Exercise aim — Copy out each line of the listing that has the word "profile" in it.

Dataset extract —
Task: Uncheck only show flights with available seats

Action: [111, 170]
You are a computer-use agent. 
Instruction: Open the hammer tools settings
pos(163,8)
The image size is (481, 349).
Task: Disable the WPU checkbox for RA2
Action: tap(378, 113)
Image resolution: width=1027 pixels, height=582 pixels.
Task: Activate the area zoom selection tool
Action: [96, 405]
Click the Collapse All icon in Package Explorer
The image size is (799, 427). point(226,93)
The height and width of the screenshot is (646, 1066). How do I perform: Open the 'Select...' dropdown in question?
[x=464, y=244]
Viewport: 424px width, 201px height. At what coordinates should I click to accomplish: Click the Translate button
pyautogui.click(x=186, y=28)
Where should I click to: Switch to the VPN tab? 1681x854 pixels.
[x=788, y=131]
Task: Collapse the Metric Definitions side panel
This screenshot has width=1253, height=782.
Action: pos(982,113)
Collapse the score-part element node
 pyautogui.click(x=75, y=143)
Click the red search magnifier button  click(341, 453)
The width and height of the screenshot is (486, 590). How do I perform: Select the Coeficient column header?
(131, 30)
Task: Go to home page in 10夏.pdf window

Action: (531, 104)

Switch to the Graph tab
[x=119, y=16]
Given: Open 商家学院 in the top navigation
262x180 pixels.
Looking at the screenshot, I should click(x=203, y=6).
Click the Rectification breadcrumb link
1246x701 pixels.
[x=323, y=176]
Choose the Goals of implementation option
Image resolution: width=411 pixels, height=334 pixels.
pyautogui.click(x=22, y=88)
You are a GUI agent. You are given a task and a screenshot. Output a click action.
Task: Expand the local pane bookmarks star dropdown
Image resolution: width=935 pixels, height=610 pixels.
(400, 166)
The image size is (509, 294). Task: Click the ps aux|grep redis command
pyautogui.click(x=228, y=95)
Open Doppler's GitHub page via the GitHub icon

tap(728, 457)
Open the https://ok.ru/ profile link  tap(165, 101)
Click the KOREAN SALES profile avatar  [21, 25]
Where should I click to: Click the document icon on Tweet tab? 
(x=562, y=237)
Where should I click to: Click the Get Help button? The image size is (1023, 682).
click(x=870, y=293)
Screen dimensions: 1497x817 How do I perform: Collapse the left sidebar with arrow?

Exercise response —
Open the https://ok.ru/ profile link  tap(165, 101)
Click the KOREAN SALES profile avatar  [21, 25]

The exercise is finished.